At first, I tried re-submitting but the status of my SRN was "to be clarified" thus I couldn't re-submit. I contact the support of the MCA website and they quickly and efficiently changed my status.

Then, again I tried re-submitting. After downloading the latest e-form, filling it up (which in this case does not need digital signature), pre-scrutinizing it and trying to upload it, I was told: that I needed the latest version of the e-form. I thought: "this must be a small programming mistake which will be corrected in a few days time". So, I waited. After a few days, I tried again, but didn't work. So, I again sent an e-mail to same highly efficient people that had helped earlier... this time I wasn't so lucky. They didn't reply.

I decided to try again uploading after a few days... nothing. I wrote again to the support people, and no reply. Finally, the time for re-submitting is due. I have been sent an e-mail telling me that, if I want to submit the form again, I will have to do it afresh (i.e. paying the fee again). I've written to the support team complaining about this, but I only get silence... this is really quite disappointing!
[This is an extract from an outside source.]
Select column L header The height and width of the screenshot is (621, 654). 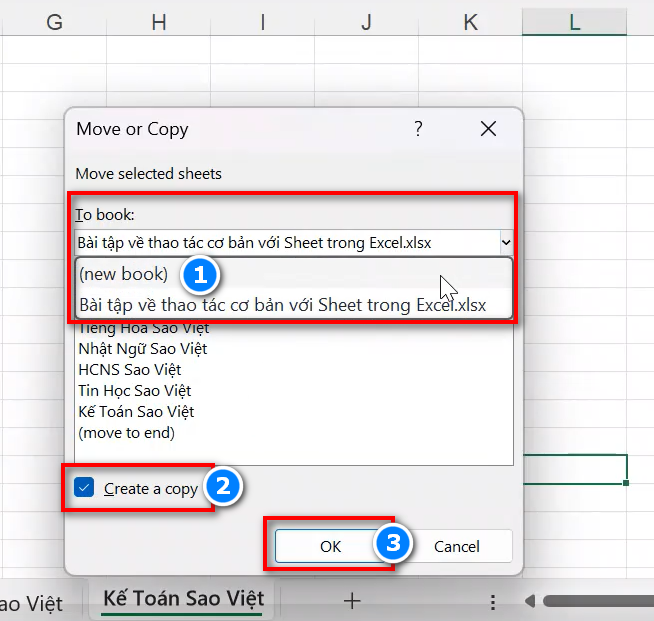(x=575, y=21)
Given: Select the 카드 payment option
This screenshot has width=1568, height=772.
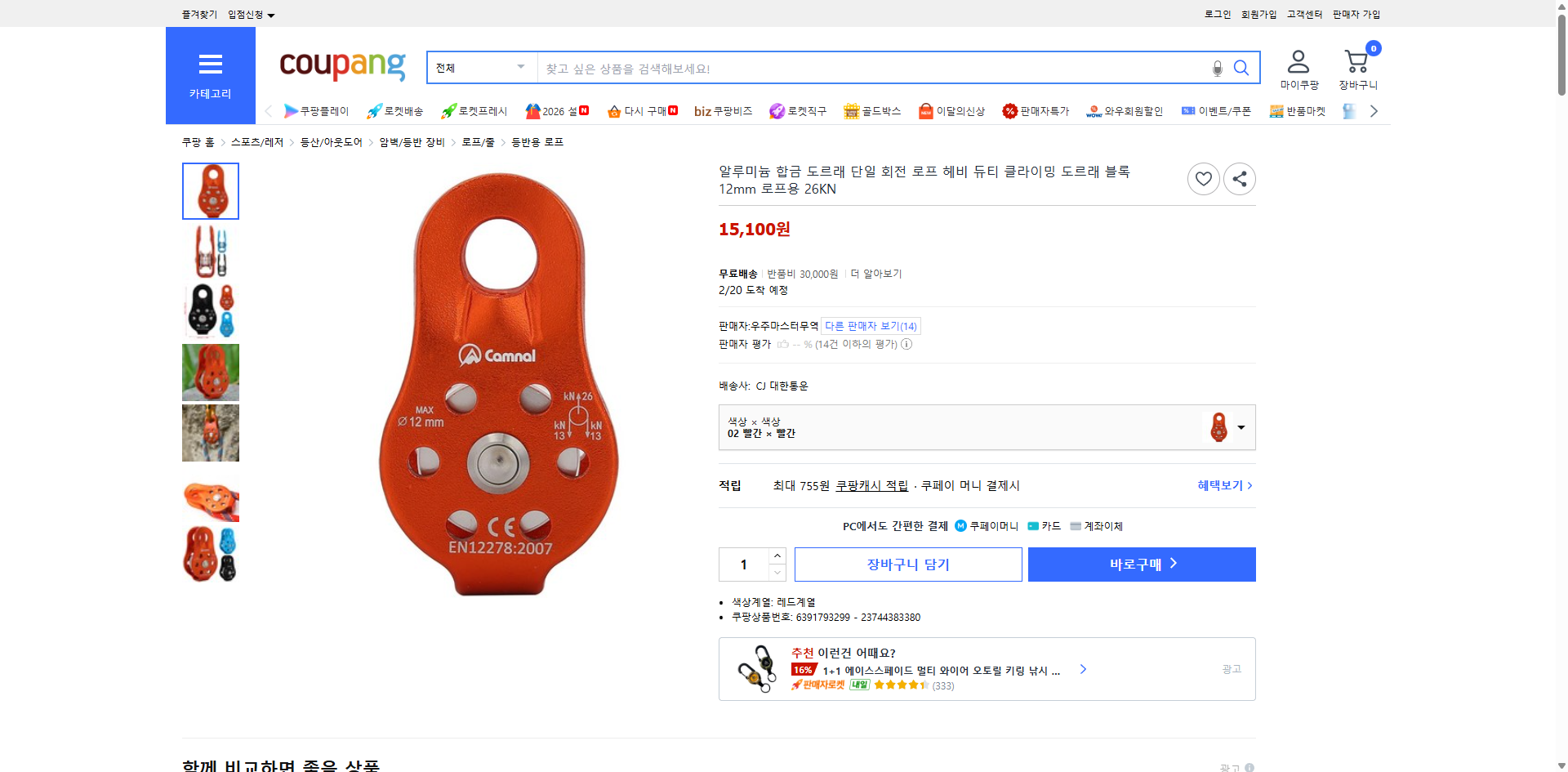Looking at the screenshot, I should click(x=1045, y=526).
I guess I could try fighting for this out, but perhaps the most efficient and less costly way of getting my things done is simply to spend again the Rs. 500 for submitting the form and forget about the issue (hopefully this time it will work fine). Perhaps I shouldn't forget so easily about this and claim my rights... but unfortunately I don't think I have the time, nor the patience to do so.

Mar 2, 2009

Stamp duty and registration fees

I've always been amused by the amount of signatures and colorful stamps that the people in the government offices like. The process of registering a company is not an exception.

Once you have got drafted the MoA and AoA, and the forms 1, 18 and 32 are filled up (my next post will be about those forms) you will need to get them stamped, paying stamp duty and registration fees.

Unlike the other expenses which are fixed and relatively low (in the range of 500) this fees are slightly different.

The exact amount keeps varying. I don't know how often (may be every few months) and is directly proportional to the authorized capital which you request.

There are several sites which give you the ranges, some more updated than others. Sorry I don't give a link this time but I'm writing from my PDA where it is rather difficult to surf and the info I have is in my laptop. But to give you an idea, for a company with authorized capital of Rs. 5 lakh, the registration fees are about Rs. 17,000.

(For those who are not in India, Rs. 5 lakh is equal to Rs. 500,000)

By the way, I don't think it would be a good idea to try doing this without your Company Secretary's advice.

Feb 18, 2009

Drafting Memorandum and Articles of Association

When I first started setting up the company, I wanted to do as much as possible (I hoped everything would be) on my own, until I reached the point for drafting the Memorandum of Association and Articles of Association. That's what made me decide that I needed professional help.

The MoA and AoA (short forms for Memorandum and Articles of Association respectively) are drafted by solicitors. I think the best way to do it, is through your Company Secretary who already knows well what you want and what you need, and for sure will be in contact with a good solicitor who can do the job within your budget (considering the fees of the CS are already within your budget, of course).

The MoA and AoA are quite important for the future development of your company. They will state what your company does. Hence, if the panorama of the MoA and AoA is not wide enough, you will find yourself into trouble when you plan to expand the services or products offered by your company, as in theory, your company should not be doing that stuff. Thus, when drafting the MoA and AoA ask the solicitor to try to include as many services and products as you can think of, which of course, are in a way related to the main service you are starting with.

For instance, if you are planning to set up a company to sell pencils, don't write just pencils in your MoA and AoA. It would be better if you write manufacturing and selling of stationery items, paper making and recycling, printing, publishing, etc, i.e. all kind of related activities which one day may fall in your sphere. The idea is that, when more business opportunities come your way, you do not be constrained by something as small as this. I guess you would just have to re-draft the MoA and AoA, but why to take the trouble if you can avoid it?